### RECORDS TO USE
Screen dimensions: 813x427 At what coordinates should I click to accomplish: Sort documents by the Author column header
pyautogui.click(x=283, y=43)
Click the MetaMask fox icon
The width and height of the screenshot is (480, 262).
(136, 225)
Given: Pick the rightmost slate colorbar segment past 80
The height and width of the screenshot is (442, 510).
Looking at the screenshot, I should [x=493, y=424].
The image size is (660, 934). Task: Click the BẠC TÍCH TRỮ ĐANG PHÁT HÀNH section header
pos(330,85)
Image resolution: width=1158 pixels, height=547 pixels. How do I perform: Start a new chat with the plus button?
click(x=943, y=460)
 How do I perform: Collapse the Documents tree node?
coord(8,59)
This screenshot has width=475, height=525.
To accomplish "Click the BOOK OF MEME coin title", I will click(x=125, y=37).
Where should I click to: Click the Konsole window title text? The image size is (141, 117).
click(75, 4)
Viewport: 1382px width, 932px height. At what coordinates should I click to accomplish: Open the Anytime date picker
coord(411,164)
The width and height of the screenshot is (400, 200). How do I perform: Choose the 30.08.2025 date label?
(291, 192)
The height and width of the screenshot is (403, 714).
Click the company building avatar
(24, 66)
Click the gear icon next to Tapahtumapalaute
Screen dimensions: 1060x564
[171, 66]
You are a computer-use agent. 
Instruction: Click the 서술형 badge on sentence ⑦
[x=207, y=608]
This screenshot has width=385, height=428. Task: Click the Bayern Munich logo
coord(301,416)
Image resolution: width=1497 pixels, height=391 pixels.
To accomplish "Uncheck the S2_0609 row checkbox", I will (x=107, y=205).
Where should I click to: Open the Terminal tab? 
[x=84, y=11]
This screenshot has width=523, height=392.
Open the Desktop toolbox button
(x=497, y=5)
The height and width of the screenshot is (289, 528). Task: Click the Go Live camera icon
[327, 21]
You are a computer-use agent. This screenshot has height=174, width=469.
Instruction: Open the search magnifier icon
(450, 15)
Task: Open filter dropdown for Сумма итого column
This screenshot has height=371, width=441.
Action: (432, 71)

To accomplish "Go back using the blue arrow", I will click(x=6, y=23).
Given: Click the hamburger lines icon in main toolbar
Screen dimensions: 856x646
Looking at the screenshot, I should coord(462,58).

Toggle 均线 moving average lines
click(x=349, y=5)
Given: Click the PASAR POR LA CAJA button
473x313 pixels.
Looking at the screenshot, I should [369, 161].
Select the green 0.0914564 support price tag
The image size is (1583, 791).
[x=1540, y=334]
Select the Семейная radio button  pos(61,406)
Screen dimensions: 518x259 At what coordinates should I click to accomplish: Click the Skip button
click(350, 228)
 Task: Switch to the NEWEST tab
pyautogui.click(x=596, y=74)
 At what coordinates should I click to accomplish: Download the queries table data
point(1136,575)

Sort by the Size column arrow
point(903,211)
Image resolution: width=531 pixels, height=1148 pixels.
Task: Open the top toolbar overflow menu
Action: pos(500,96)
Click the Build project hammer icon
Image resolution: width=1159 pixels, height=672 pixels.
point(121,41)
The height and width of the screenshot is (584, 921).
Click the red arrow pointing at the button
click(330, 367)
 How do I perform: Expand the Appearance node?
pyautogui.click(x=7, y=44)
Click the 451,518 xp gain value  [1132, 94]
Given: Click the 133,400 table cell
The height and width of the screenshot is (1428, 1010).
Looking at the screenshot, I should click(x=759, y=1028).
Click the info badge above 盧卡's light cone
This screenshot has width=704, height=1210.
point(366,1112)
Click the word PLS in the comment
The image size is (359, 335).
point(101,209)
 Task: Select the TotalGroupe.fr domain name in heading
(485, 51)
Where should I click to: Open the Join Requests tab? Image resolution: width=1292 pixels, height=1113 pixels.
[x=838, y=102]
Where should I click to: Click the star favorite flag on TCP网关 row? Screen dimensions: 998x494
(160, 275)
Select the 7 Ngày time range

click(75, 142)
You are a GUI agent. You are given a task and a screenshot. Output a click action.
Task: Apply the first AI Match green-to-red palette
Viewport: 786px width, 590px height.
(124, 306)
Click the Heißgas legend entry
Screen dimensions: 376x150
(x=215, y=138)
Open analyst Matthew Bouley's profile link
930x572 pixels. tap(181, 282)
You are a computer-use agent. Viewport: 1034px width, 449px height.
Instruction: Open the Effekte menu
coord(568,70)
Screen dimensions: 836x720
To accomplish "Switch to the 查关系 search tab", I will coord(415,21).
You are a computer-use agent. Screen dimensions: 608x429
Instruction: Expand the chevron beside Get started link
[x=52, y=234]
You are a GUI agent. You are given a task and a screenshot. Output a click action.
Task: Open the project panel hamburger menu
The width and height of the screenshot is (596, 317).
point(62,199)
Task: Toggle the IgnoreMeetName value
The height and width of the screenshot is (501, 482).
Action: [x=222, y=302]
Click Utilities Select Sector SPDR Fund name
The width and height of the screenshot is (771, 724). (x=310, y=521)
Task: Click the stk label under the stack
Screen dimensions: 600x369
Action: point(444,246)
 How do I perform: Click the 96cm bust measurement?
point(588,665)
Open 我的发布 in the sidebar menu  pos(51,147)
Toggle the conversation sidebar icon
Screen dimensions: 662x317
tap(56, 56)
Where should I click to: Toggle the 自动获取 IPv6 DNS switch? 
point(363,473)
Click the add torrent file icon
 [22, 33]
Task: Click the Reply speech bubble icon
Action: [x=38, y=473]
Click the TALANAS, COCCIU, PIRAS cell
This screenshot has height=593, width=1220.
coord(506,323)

### ASSIGNMENT
From the first line to the last, transcribe the listing exactly.

### RESPONSE
Screen dimensions: 813x427 At what coordinates should I click to accomplish: Sort documents by the Author column header
pyautogui.click(x=283, y=43)
Click the MetaMask fox icon
The width and height of the screenshot is (480, 262).
(136, 225)
Given: Pick the rightmost slate colorbar segment past 80
The height and width of the screenshot is (442, 510).
Looking at the screenshot, I should [x=493, y=424].
The image size is (660, 934). Task: Click the BẠC TÍCH TRỮ ĐANG PHÁT HÀNH section header
pos(330,85)
Image resolution: width=1158 pixels, height=547 pixels. How do I perform: Start a new chat with the plus button?
click(x=943, y=460)
 How do I perform: Collapse the Documents tree node?
coord(8,59)
This screenshot has width=475, height=525.
To accomplish "Click the BOOK OF MEME coin title", I will click(x=125, y=37).
Where should I click to: Click the Konsole window title text? The image size is (141, 117).
click(75, 4)
Viewport: 1382px width, 932px height. At what coordinates should I click to accomplish: Open the Anytime date picker
coord(411,164)
The width and height of the screenshot is (400, 200). How do I perform: Choose the 30.08.2025 date label?
(291, 192)
The height and width of the screenshot is (403, 714).
Click the company building avatar
(24, 66)
Click the gear icon next to Tapahtumapalaute
Screen dimensions: 1060x564
[171, 66]
You are a computer-use agent. 
Instruction: Click the 서술형 badge on sentence ⑦
[x=207, y=608]
This screenshot has width=385, height=428. Task: Click the Bayern Munich logo
coord(301,416)
Image resolution: width=1497 pixels, height=391 pixels.
To accomplish "Uncheck the S2_0609 row checkbox", I will (x=107, y=205).
Where should I click to: Open the Terminal tab? 
[x=84, y=11]
This screenshot has width=523, height=392.
Open the Desktop toolbox button
(x=497, y=5)
The height and width of the screenshot is (289, 528). Task: Click the Go Live camera icon
[327, 21]
You are a computer-use agent. This screenshot has height=174, width=469.
Instruction: Open the search magnifier icon
(450, 15)
Task: Open filter dropdown for Сумма итого column
This screenshot has height=371, width=441.
Action: (432, 71)

To accomplish "Go back using the blue arrow", I will click(x=6, y=23).
Given: Click the hamburger lines icon in main toolbar
Screen dimensions: 856x646
Looking at the screenshot, I should coord(462,58).

Toggle 均线 moving average lines
click(x=349, y=5)
Given: Click the PASAR POR LA CAJA button
473x313 pixels.
Looking at the screenshot, I should [369, 161].
Select the green 0.0914564 support price tag
The image size is (1583, 791).
[x=1540, y=334]
Select the Семейная radio button  pos(61,406)
Screen dimensions: 518x259 At what coordinates should I click to accomplish: Click the Skip button
click(350, 228)
 Task: Switch to the NEWEST tab
pyautogui.click(x=596, y=74)
 At what coordinates should I click to accomplish: Download the queries table data
point(1136,575)

Sort by the Size column arrow
point(903,211)
Image resolution: width=531 pixels, height=1148 pixels.
Task: Open the top toolbar overflow menu
Action: pos(500,96)
Click the Build project hammer icon
Image resolution: width=1159 pixels, height=672 pixels.
point(121,41)
The height and width of the screenshot is (584, 921).
Click the red arrow pointing at the button
click(330, 367)
 How do I perform: Expand the Appearance node?
pyautogui.click(x=7, y=44)
Click the 451,518 xp gain value  [1132, 94]
Given: Click the 133,400 table cell
The height and width of the screenshot is (1428, 1010).
Looking at the screenshot, I should click(x=759, y=1028).
Click the info badge above 盧卡's light cone
This screenshot has width=704, height=1210.
point(366,1112)
Click the word PLS in the comment
The image size is (359, 335).
point(101,209)
 Task: Select the TotalGroupe.fr domain name in heading
(485, 51)
Where should I click to: Open the Join Requests tab? Image resolution: width=1292 pixels, height=1113 pixels.
[x=838, y=102]
Where should I click to: Click the star favorite flag on TCP网关 row? Screen dimensions: 998x494
(160, 275)
Select the 7 Ngày time range

click(75, 142)
You are a GUI agent. You are given a task and a screenshot. Output a click action.
Task: Apply the first AI Match green-to-red palette
Viewport: 786px width, 590px height.
(124, 306)
Click the Heißgas legend entry
Screen dimensions: 376x150
(x=215, y=138)
Open analyst Matthew Bouley's profile link
930x572 pixels. tap(181, 282)
You are a computer-use agent. Viewport: 1034px width, 449px height.
Instruction: Open the Effekte menu
coord(568,70)
Screen dimensions: 836x720
To accomplish "Switch to the 查关系 search tab", I will coord(415,21).
You are a computer-use agent. Screen dimensions: 608x429
Instruction: Expand the chevron beside Get started link
[x=52, y=234]
You are a GUI agent. You are given a task and a screenshot. Output a click action.
Task: Open the project panel hamburger menu
The width and height of the screenshot is (596, 317).
point(62,199)
Task: Toggle the IgnoreMeetName value
The height and width of the screenshot is (501, 482).
Action: [x=222, y=302]
Click Utilities Select Sector SPDR Fund name
The width and height of the screenshot is (771, 724). (x=310, y=521)
Task: Click the stk label under the stack
Screen dimensions: 600x369
Action: point(444,246)
 How do I perform: Click the 96cm bust measurement?
point(588,665)
Open 我的发布 in the sidebar menu  pos(51,147)
Toggle the conversation sidebar icon
Screen dimensions: 662x317
tap(56, 56)
Where should I click to: Toggle the 自动获取 IPv6 DNS switch? 
point(363,473)
Click the add torrent file icon
 [22, 33]
Task: Click the Reply speech bubble icon
Action: [x=38, y=473]
Click the TALANAS, COCCIU, PIRAS cell
This screenshot has height=593, width=1220.
coord(506,323)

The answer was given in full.